Flamingo’s recipe influenced later vision-language models:

  • freeze strong pretrained backbones
  • train lightweight bridges
  • use cross-attention or projection to connect modalities
  • use interleaved image-text data when few-shot behavior matters

PaLM-E

PaLM-E treats language, images, videos, state estimates, and sensor data as tokens in one shared sequence.

The pipeline is:

  1. Encode visual or physical inputs.
  2. Project them into the language-model embedding space.
  3. Concatenate them with text tokens.
  4. Feed the unified token stream into the LLM.
  5. Decode text that can represent answers, plans, or robot actions.

The benefit is that a single model can combine language reasoning, visual grounding, and embodied control. For robotics, the model can use pretrained language knowledge while interpreting camera observations and task instructions.

Prompt Engineering

Zero-Shot Prompting

In the older task-specific paradigm, each task often required a separate model: one model for translation, another for sentiment, another for summarization.

Large foundation models shift this pattern. A single model can perform many tasks if the prompt clearly specifies the task.

The model weights do not change. The instruction changes.

Few-Shot Prompting

Few-shot prompting gives demonstrations directly in context. The model infers the task and output format from examples.

This can teach:

  • new labels
  • unusual formatting
  • task-specific conventions
  • mappings from inputs to structured outputs

For example, if examples map sentiments to hexadecimal labels, the model can mimic that convention for a new sentence without any parameter update.

Chain-of-Thought Prompting

Chain-of-thought prompting asks the model to produce intermediate reasoning steps before the final answer.

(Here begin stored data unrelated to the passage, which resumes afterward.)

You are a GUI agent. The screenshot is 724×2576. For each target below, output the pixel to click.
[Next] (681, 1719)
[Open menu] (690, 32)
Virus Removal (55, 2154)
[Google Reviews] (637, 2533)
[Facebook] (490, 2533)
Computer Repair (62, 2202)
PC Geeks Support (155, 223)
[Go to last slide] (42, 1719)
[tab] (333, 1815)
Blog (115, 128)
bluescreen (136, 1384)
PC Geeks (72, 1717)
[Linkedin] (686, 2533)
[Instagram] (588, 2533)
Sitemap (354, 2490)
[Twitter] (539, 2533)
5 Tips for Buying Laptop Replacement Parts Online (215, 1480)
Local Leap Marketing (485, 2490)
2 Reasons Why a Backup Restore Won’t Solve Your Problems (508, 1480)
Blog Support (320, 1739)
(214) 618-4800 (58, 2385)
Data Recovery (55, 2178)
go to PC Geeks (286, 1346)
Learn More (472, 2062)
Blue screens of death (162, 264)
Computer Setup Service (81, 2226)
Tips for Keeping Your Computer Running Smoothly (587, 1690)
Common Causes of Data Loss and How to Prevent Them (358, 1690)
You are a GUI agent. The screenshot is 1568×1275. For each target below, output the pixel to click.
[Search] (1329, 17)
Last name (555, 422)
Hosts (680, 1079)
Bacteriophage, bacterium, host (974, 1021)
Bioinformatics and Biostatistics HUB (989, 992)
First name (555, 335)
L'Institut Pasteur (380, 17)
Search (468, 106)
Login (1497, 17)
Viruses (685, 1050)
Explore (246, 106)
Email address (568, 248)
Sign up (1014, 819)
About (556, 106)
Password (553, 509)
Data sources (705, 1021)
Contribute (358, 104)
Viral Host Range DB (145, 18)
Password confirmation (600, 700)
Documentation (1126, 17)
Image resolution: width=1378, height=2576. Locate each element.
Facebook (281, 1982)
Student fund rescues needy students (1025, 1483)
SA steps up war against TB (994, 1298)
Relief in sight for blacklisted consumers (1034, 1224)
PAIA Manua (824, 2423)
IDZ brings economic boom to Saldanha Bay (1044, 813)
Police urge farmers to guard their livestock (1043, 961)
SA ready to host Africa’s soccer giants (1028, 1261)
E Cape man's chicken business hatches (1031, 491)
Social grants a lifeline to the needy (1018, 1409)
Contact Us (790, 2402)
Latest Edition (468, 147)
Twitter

For problems that require multi-step reasoning, a direct answer may fail because the model compresses too much reasoning into one jump. Showing step-by-step examples encourages the model to decompose the problem.

The prompt does not merely provide the answer format. It provides a reasoning pattern.

Retrieval-Augmented Generation

Retrieval-Augmented Generation (RAG) addresses two weaknesses of pure parametric memory:

  • the model cannot store every fact in its weights
  • the model’s internal knowledge becomes outdated

RAG adds an external retrieval step:

  1. The user asks a question.
  2. A retriever searches an external text collection.
  3. Relevant passages are inserted into the prompt.
  4. The LLM reads the context and generates a grounded answer.

This turns the LLM from a closed-book generator into a reader over external evidence.

Summary

  • SFT adapts a pretrained LLM with curated next-token examples.
  • RLHF learns a reward model from human preferences and optimizes with a KL penalty.
  • DPO turns preference optimization into a direct supervised-style loss.
  • PEFT freezes most weights and trains small task-specific components.
  • LoRA learns low-rank updates; QLoRA combines LoRA with 4-bit base-model quantization.
  • Bit-Delta stores a compressed 1-bit representation of the fine-tuning delta.
  • Flamingo shows how frozen vision and language models can be connected with trainable bridges.
  • Prompting, chain-of-thought, and RAG steer or ground model behavior without changing weights.